I'm in trouble again with Patty. Here's what happened; you tell me if I'm to blame. Put your coffee cup down.
Once again I would like to point out that somehow I have earned the reputation of not possessing as much veracity as mendacity, a reputation I have neither earned nor deserved, but rather had thrust upon me by people unfamiliar with artistic verisimilitude. You know who you are. Henceforth I will not breath a word except the truth, subject to the most intense scrutiny by my peers.
Those of you who know what it costs to heat a domicile in these inflationary times will not be surprised to hear I still have the wood-burning stove I bought back in the seventies, and since it still works almost as good as new, in the sense you can build a fire in it which will warm the vicinity up to about six inches away, it is still in use in cold weather.
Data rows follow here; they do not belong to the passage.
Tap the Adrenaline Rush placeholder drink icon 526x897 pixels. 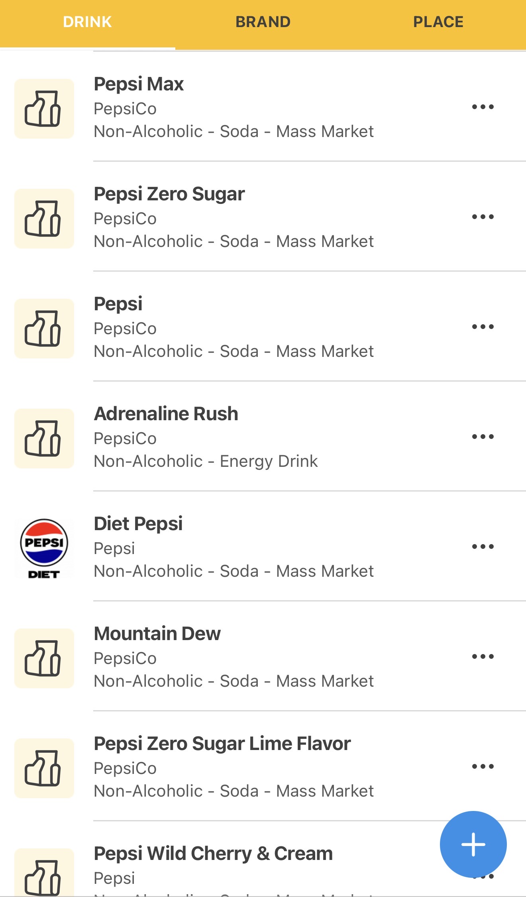coord(44,439)
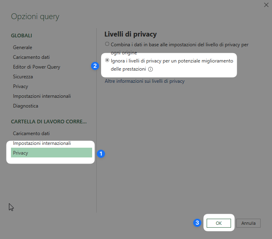Cancel the dialog with Annulla

pos(248,223)
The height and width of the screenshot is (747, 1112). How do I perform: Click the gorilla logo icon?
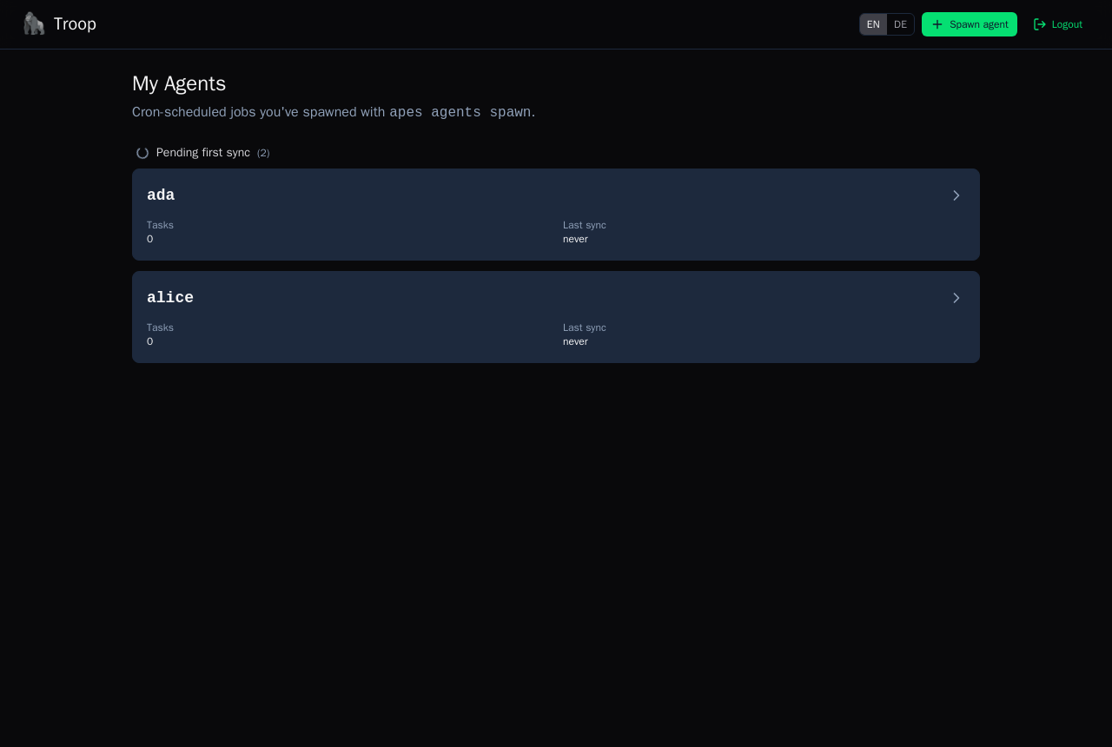click(x=34, y=23)
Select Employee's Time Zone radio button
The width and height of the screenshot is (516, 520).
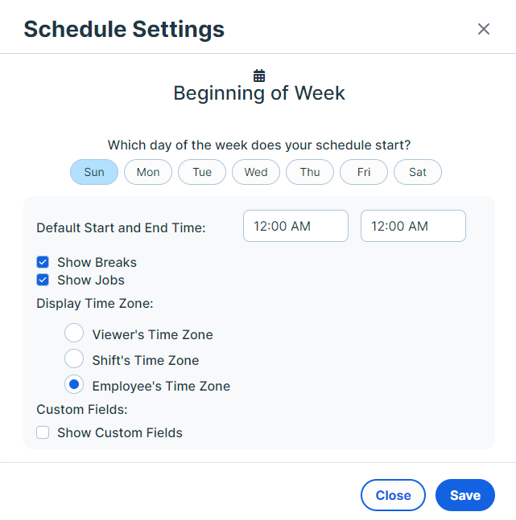pyautogui.click(x=74, y=384)
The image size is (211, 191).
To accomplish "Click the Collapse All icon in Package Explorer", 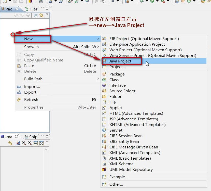I will [x=36, y=15].
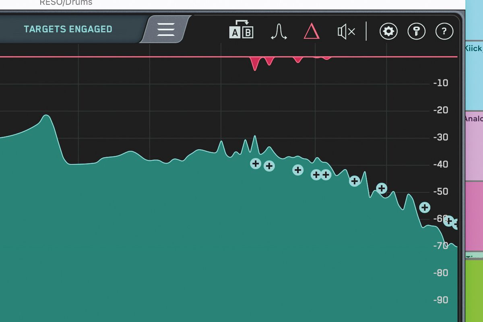Screen dimensions: 483x322
Task: Click the plus target marker near the spectrum peak
Action: [255, 164]
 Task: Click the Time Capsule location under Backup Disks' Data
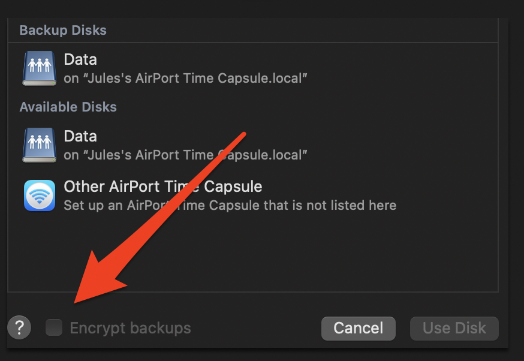pos(186,78)
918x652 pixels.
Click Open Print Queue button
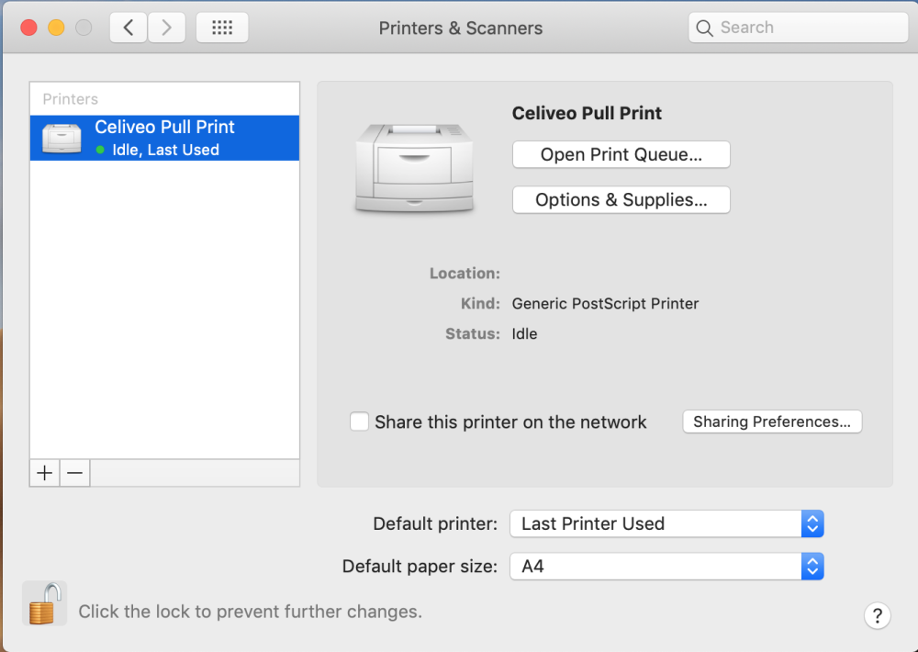point(621,155)
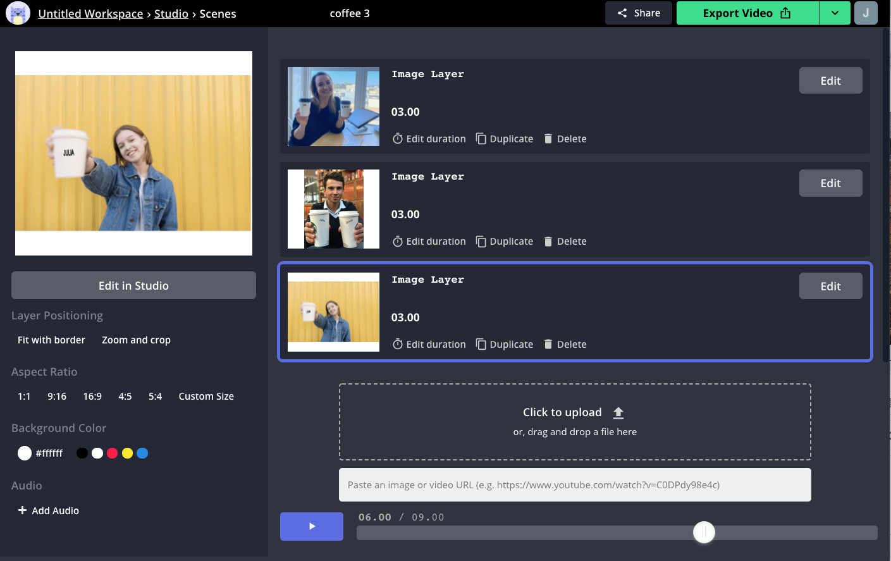Expand the Export Video dropdown arrow

coord(835,13)
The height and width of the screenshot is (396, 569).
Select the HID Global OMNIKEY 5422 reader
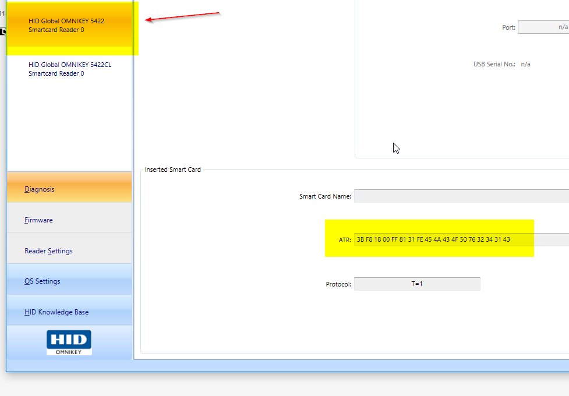(66, 25)
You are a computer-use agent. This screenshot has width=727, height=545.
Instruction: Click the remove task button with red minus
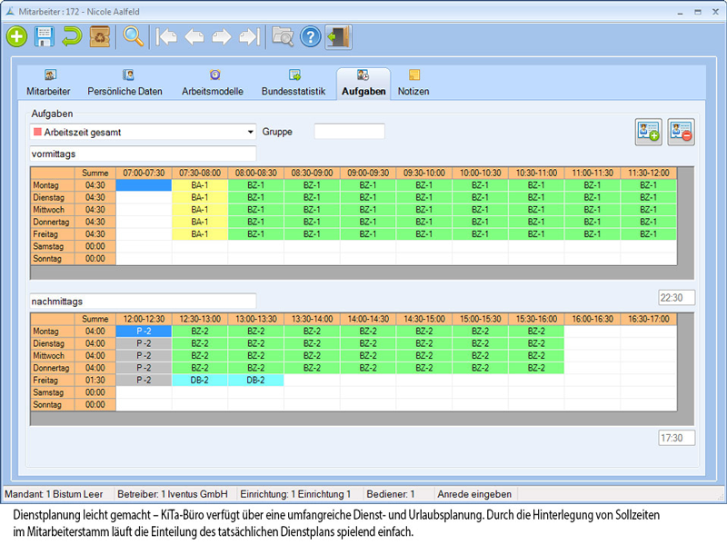click(x=681, y=132)
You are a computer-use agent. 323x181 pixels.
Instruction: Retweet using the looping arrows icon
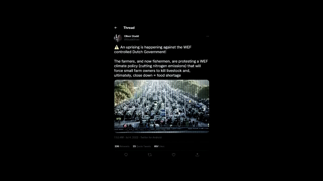(150, 155)
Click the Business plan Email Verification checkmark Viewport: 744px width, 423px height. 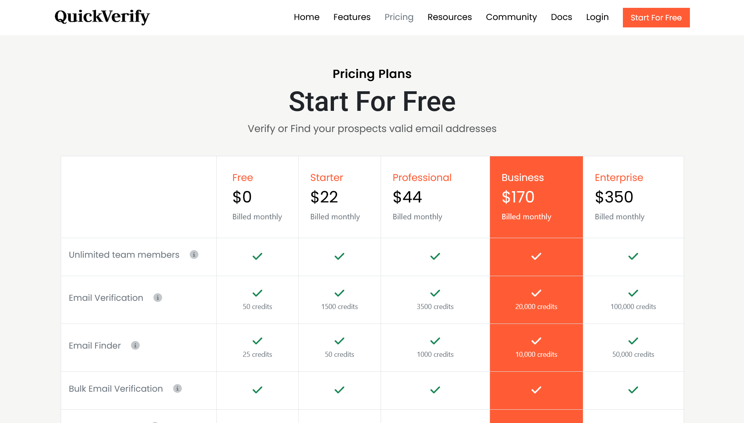coord(536,293)
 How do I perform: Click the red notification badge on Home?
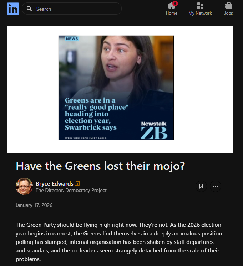coord(175,4)
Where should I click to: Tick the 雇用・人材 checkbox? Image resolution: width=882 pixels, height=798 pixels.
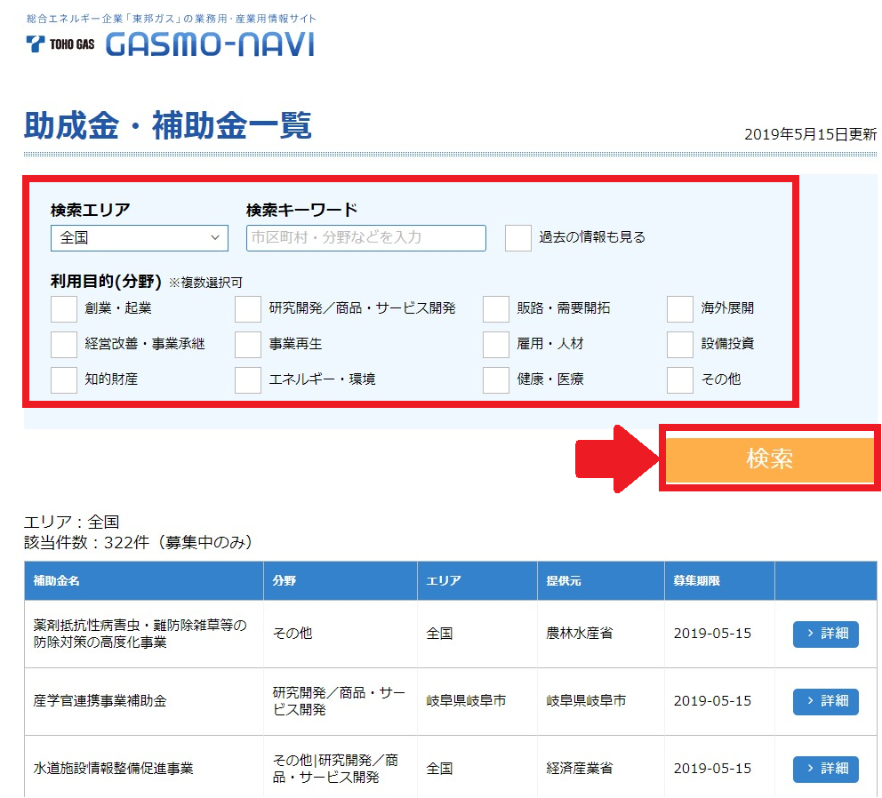coord(496,344)
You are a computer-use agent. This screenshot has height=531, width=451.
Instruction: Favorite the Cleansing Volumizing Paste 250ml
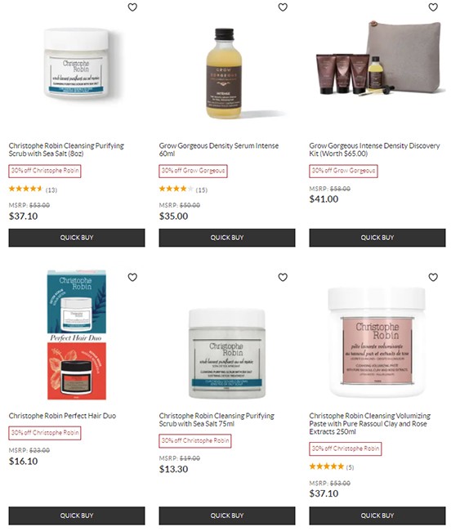coord(433,278)
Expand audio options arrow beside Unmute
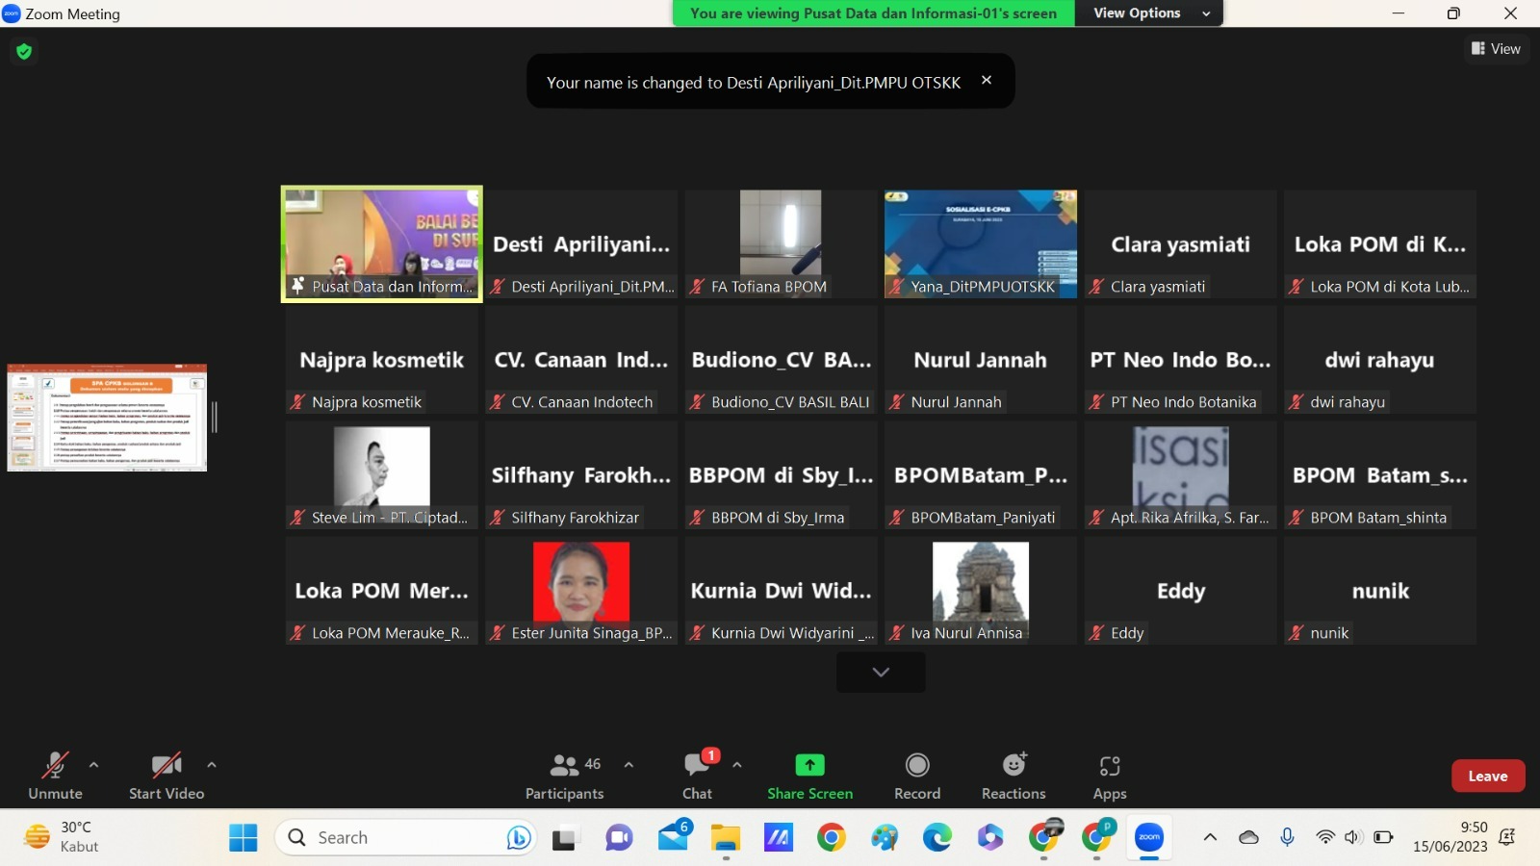The width and height of the screenshot is (1540, 866). click(x=93, y=765)

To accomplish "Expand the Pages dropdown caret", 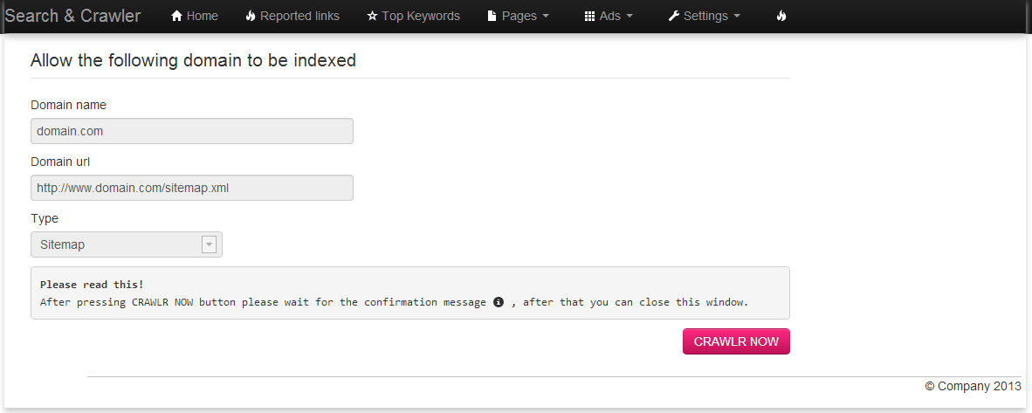I will [x=546, y=17].
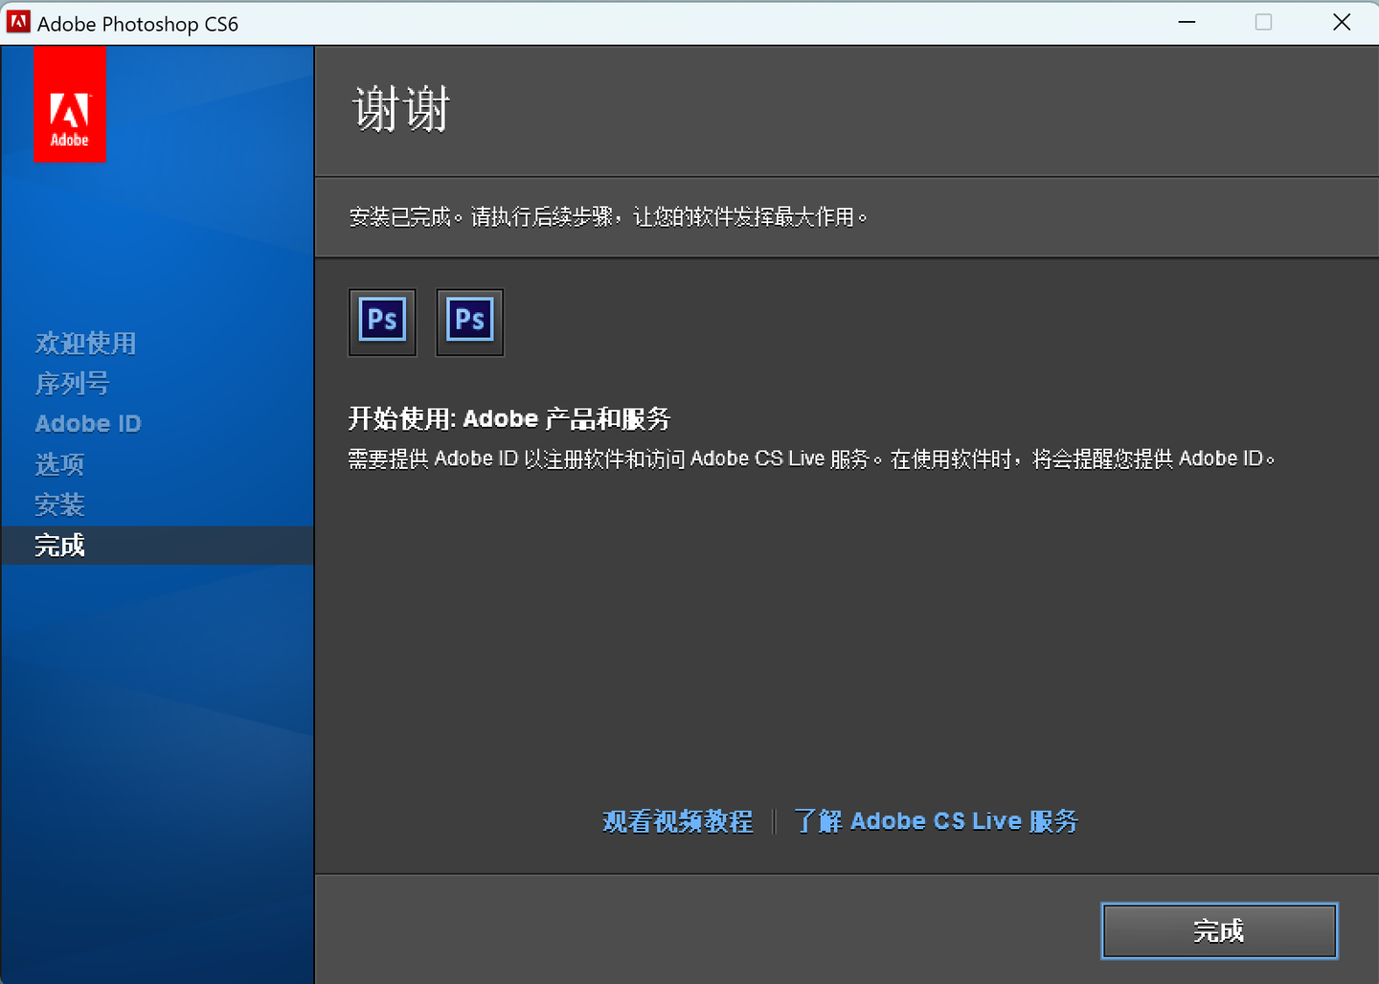Viewport: 1379px width, 984px height.
Task: Select the 欢迎使用 step in sidebar
Action: [85, 343]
I'd been intending to put it out in the garage for about the last three months, there to stay until next winter, but for one reason or another having to do with lack of ambition for dirty, physical labor, it's still sitting in the middle of the living room floor in June.
Then the cats got into it this evening. Traveller kept pawing at the door until it opened, then he and the other cats took turns parading through it, leaving a trail of ashes across our new, powder-blue carpet. I didn't know until this evening Willoughby is pigeon-toed. Patty was not amused. For some unfathomable reason she blamed it on me.
Anyway, I started dismantling the stove and the pipes and preparing to put everything up for the summer. This means, of course, I probably won't dig it back out again until next January or so.
Now, I can't stand to have Patty unhappy with me. When Mama's not happy, nobody's happy. So I made her a mild Margarita. They always mellow her out, and this one did the trick. It also made her romantic. Soon she appeared in the living room wearing a short nighty. A very short nighty. She walked by me several times to let me get the idea.
Just about that time I found one of these fireplace kits under the stove someone had given us for a gift years ago, and it was still in the box. I looked at it. One item was especially interesting, a bellows for blowing air on the fire to make it blaze, and it was still brand new.
About that time Patty walked by and I got this sudden urge to be playful, so I stuck the tip of the bellows up under her skirt and squeezed the handles.
It was supposed to go "Whoosh!" and blow air up her skirt. What it did was go "Pop!" and blew a cork up her skirt. Way up her skirt. Patty let out a screech that could be heard to Jericho and jumped straight up. She landed on Maccabee, who let out a howl and ran for the door. He and I tied for it before the bellows hit the floor.
Surprisingly, she let me back in in less than an hour, but it was only so she could chase me around the house trying to jab me with that bellows. You'll never guess where she was trying to jab it.